Monochromatic Sums and Quotients Near Zero
math.CO
/ Authors
/ Abstract
Recently S. Goswami proved that whenever the set $\mathbb N$ of natural numbers is finitely colored, the set $\{a, b, ab, b(a+1)\}$ is monochromatic which also established a variant of the long-standing Hindman's conjecture, which asks for a monochromatic set of the form $\{a, b, ab, a+b\}$. Actually he disproved a conjecture proposed by J. Sahasrabudhe that $\{a, b, a(b + 1)\}$ is not partition regular.

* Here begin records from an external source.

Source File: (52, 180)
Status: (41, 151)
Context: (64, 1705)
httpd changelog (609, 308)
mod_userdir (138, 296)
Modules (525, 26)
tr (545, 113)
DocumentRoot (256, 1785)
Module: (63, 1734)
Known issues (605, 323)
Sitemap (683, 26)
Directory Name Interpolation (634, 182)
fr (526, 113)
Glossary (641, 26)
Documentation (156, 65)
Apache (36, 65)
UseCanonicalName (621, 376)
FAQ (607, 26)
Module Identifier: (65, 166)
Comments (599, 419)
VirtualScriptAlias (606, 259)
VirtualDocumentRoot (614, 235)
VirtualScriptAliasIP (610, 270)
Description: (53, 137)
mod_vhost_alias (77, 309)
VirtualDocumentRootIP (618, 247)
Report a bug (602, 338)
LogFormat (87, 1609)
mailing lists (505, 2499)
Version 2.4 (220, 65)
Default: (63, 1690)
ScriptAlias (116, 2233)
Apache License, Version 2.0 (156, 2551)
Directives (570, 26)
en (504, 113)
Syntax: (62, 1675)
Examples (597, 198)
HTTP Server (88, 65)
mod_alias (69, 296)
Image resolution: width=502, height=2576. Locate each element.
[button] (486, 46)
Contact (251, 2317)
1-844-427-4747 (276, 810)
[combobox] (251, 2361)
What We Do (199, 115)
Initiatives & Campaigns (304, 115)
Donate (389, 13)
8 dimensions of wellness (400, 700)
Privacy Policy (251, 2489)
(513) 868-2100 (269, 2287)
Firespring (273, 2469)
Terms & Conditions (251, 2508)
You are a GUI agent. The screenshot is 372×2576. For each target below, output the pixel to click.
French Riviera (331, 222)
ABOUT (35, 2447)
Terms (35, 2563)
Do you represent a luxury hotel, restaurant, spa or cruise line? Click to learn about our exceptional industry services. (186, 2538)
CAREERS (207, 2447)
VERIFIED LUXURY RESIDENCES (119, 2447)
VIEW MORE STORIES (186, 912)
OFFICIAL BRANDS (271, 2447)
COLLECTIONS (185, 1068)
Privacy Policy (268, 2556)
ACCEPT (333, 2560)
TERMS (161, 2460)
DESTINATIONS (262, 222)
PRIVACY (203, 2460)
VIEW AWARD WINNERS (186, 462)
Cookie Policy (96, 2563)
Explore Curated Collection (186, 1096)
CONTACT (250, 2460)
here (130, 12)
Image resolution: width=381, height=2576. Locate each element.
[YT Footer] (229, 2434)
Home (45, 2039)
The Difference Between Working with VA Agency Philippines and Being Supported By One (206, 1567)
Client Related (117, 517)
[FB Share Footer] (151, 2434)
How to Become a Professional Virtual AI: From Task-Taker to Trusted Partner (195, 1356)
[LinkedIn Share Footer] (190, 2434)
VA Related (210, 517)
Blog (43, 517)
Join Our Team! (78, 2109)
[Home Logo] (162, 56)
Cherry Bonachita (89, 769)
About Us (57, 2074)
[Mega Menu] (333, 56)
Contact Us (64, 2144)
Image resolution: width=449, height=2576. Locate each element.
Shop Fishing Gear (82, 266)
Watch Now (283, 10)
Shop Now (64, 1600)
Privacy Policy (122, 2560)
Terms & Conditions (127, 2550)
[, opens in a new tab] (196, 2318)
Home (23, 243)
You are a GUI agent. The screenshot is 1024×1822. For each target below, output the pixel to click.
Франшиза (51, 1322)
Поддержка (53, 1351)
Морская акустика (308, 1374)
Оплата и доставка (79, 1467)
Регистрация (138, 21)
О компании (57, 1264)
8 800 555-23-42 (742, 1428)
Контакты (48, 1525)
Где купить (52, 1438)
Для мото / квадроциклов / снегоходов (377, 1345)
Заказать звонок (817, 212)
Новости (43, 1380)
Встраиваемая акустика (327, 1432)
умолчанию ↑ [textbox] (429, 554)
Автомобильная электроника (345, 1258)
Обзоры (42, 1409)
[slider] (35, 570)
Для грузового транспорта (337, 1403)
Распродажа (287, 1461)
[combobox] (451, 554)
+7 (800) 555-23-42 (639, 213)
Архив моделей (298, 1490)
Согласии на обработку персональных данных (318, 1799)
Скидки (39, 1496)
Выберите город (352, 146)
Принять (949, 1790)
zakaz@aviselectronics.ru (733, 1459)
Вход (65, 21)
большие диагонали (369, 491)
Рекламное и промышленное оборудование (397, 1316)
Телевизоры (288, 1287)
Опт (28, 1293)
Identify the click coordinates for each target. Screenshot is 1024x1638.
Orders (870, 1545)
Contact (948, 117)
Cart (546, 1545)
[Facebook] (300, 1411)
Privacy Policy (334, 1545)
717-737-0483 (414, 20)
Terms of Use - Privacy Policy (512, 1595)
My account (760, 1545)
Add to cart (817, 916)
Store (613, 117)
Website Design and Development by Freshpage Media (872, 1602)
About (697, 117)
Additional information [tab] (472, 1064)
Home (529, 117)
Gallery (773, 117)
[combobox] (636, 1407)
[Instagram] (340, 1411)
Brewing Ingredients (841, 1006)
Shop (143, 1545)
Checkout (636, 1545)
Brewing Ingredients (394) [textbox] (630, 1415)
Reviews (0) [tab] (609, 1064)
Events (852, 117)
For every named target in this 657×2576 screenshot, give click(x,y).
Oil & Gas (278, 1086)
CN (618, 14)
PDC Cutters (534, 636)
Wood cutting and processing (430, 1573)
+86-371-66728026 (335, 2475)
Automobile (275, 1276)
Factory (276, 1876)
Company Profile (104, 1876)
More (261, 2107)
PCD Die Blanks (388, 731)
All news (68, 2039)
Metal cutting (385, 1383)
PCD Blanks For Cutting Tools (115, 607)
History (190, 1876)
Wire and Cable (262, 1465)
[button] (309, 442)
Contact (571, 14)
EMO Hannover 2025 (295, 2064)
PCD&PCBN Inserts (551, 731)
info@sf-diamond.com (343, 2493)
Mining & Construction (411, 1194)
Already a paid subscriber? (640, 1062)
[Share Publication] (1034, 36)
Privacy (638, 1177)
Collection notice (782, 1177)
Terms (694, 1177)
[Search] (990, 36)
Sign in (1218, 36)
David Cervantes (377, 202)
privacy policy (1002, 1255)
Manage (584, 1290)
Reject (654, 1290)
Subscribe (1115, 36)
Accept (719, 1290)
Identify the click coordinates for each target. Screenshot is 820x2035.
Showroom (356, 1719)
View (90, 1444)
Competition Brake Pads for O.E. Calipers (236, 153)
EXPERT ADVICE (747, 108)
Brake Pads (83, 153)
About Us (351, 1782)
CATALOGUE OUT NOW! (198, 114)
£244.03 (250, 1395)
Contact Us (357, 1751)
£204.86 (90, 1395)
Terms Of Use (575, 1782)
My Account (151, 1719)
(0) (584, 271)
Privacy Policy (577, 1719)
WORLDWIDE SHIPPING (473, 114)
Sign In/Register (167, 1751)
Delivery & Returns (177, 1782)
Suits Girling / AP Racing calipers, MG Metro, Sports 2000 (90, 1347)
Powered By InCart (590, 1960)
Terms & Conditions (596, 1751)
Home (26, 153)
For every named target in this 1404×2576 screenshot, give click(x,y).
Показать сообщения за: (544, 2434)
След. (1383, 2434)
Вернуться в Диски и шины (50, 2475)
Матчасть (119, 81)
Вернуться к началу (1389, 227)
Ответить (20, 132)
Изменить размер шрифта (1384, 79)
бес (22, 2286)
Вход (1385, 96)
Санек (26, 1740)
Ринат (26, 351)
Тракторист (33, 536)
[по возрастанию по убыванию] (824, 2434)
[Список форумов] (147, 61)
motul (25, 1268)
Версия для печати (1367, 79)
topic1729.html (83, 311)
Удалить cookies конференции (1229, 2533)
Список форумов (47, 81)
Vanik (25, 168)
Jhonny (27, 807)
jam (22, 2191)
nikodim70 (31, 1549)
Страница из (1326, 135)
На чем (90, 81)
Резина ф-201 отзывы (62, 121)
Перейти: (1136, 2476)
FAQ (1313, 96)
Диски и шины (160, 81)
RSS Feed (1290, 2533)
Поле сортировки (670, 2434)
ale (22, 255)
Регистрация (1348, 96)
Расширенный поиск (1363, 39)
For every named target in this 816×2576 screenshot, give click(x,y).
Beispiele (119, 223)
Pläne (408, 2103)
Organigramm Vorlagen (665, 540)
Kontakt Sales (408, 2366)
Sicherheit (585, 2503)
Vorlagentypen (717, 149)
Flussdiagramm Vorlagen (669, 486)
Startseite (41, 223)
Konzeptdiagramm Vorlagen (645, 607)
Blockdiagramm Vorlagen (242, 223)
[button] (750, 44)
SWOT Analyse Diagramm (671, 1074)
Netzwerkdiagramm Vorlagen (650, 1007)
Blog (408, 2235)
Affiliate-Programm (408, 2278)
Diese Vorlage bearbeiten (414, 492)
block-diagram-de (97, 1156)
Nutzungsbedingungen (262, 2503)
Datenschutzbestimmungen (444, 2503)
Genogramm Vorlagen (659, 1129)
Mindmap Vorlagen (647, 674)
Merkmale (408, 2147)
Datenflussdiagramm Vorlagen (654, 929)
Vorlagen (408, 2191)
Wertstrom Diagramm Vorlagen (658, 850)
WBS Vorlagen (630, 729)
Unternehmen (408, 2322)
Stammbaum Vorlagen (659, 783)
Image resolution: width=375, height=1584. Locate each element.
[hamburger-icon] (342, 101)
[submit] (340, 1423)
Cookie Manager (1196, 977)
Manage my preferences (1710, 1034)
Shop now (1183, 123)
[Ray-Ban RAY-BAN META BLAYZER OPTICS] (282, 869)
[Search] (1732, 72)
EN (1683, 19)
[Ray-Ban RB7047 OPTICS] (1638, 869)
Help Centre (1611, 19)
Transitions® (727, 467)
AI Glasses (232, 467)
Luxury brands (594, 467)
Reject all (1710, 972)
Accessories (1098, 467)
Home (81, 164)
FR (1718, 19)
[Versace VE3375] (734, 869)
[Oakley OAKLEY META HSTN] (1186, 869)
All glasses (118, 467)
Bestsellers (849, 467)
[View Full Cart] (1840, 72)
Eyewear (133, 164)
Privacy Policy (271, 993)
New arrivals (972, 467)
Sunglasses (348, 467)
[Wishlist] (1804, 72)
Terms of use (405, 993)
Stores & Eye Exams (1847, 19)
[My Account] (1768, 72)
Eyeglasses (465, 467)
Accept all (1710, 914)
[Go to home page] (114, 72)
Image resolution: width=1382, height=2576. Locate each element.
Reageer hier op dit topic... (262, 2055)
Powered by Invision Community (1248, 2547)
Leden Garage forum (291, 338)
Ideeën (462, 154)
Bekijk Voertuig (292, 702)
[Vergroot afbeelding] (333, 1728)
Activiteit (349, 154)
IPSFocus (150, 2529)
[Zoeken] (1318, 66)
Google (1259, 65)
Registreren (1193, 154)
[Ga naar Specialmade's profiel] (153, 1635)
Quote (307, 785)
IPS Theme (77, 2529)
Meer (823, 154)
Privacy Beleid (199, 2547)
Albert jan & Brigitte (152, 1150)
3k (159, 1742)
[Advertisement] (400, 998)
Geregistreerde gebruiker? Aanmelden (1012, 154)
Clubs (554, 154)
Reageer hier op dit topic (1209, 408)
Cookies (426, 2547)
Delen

In this paper we prove that $\{a, b, ab, b(a+1)\}$ is monochromatic near zero which means for every finite coloring of a dense subsemigroups of $((0, \infty), +)$, the set $\{a, b, ab, b(a+1)\}$ is monochromatic near zero or in other words, we will get $a, b$ in a dense subsemigroups of $((0, \infty), +)$ as small as we want such that the set $\{a, b, ab, b(a+1)\}$ is monochromatic for every finite coloring of that dense subsemigroups of $((0, \infty), +)$, also we show that the pattern $x, y, x+y, \frac{y}{x}$ is partition regular near zero.